Autor: Benita Wintermantel | Kategorie: Freizeit und Technik | 02.12.2019

6 Gründe, die gegen den Böller-Wahnsinn sprechen
(Foto: C0 Public Domain / Pixabay - geralt)

Inzwischen ist die Feinstaub-Diskussion in den Supermärkten und Baumärkten angekommen: Einige Märkte bieten dieses Jahr keine Raketen und Kracher an. Der Feinstaub ist nur einer von vielen Gründen, warum Sie die Silvester-Böllerei boykottieren sollten.

Die Böllerei zu Silvester steht unter keinem guten Stern mehr und gerät zunehmend in Verruf: Mehr und mehr Städte richten böllerfreie Zonen ein, diverse Supermärkte und Baumärkte nehmen Raketen & Co. aus ihrem Sortiment. So haben einige Edeka- und Rewe-Märkte beschlossen, dieses Jahr kein Zubehör fürs Feuerwerk anzubieten. Und die Baumarktkette Hornbach hat angekündigt, ab kommendem Jahr keine Böller mehr zu verkaufen.

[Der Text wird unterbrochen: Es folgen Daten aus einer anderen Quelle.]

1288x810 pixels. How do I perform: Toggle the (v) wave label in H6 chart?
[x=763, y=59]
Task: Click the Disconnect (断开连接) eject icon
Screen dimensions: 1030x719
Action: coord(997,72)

Klingt gut – noch handelt es sich aber um wenige Ausnahmen. Märkte wie Aldi, Lidl, Kaufland und Real halten beispielsweise am Verkauf von Feuerwerkskörpern fest. Lidl bietet sogar bis zum 26.12. über eine Extra-Webseite einen Reservierungsservice für Feuerwerks-Batterien an. In Deutschland dürfen Feuerwerkskörper nur zwischen dem 28. und 31. Dezember verkauft werden.  

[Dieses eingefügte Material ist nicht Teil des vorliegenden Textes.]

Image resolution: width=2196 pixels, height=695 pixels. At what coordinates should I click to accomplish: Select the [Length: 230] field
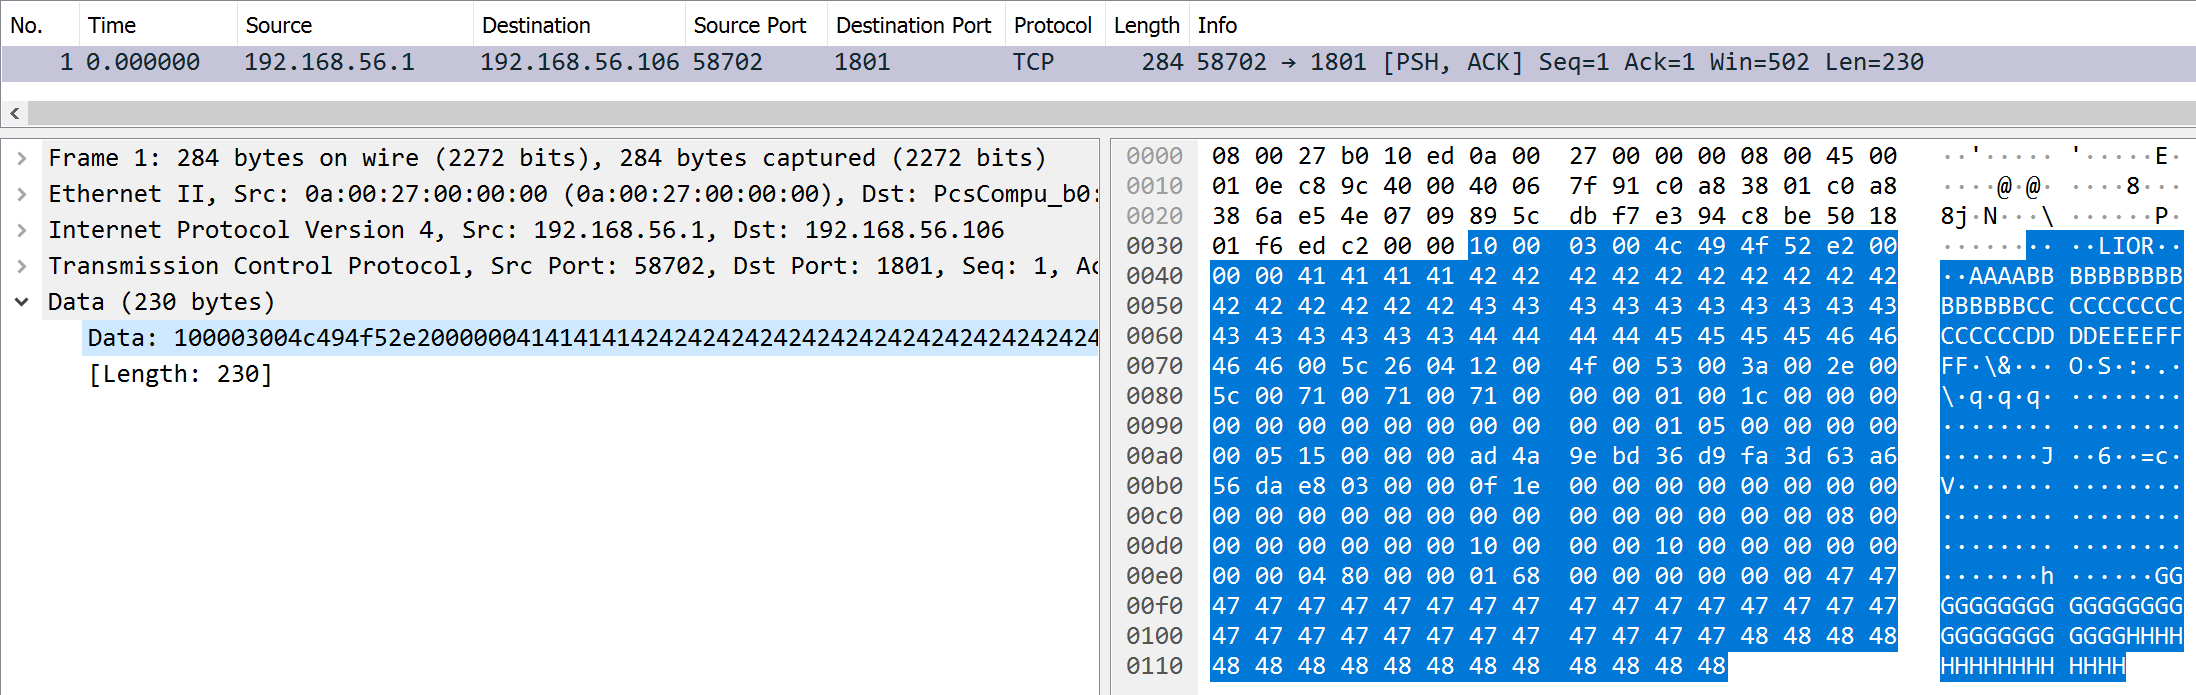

6 Gründe gegen das Silvester-Feuerwerk

Klimaschutz, Tierschutz, Sicherheit – es gibt viele Gründe, warum die Knallerei keine gute Idee ist.

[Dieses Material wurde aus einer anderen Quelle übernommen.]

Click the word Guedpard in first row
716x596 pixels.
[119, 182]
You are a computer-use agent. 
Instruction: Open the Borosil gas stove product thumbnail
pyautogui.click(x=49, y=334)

  1. Klimaschutz: Die Feinstaubbelastung in der Neujahrsnacht liegt bei rund 4.500 Tonnen Feinstaub, das entspricht ungefähr einem Sechstel des gesamten jährlichen Straßenverkehrs in Deutschland (Quelle: Umweltbundesamt).
  2. Gefahr: Jedes Jahr gibt es in der Silvesternacht zahlreiche Verletzte und immer wieder sogar Tote. Die meisten Verletzungen sind Verbrennungen, Schäden des Innenohrs und Verstümmelungen. In den vergangenen Jahren hat zudem die Zahl der Übergriffe auf Polizisten und Rettungskräfte zugenommen.
  3. Stress für Tiere: Haus- und Wildtiere werden durch den Lärm in der Silvesternacht in Panik versetzt und verlieren die Orientierung.
  4. Geldverschwendung: An Silvester wird viel Geld regelrecht verballert und in die Luft geschossen. Beim vergangenen Jahreswechsel erzielte die Branche Verkäufe in Höhe von rund 133 Millionen Euro (Quelle: Statista). 
  5. Herstellung unter extrem gefährlichen Arbeitsbedingungen: Feuerwerkskörper werden meist in Entwicklungsländern gefertigt. Die Zustände in den Fabriken in Fernost sind oft katastrophal: Der Kontakt mit chemischen Substanzen wie Schwefel und Schwarzpulver kann zu Verätzungen, Asthma und Tuberkulose führen. Das Risiko von Arbeitsunfällen aufgrund von Explosionen und Feuer ist hoch.
  6. Müllberge in den Städten: Das neue Jahr beginnt mit gigantischen Müllmengen in Städten, Parks und Freiflächen. Nur wenige Menschen nehmen ihre Kartonagen, Reste der Feuerwerkskörper und leeren Flaschen nach der Party wieder mit. In den ersten Tagen des neuen Jahres sind Mitarbeiter der Stadtreinigung damit beschäftigt, den Müll der Böller-Freunde wegzuräumen.

Wie wäre es, das Geld dieses Jahr nicht in Feuerwerk zu investieren, sondern eine gemeinnützige Organisation zu unterstützen?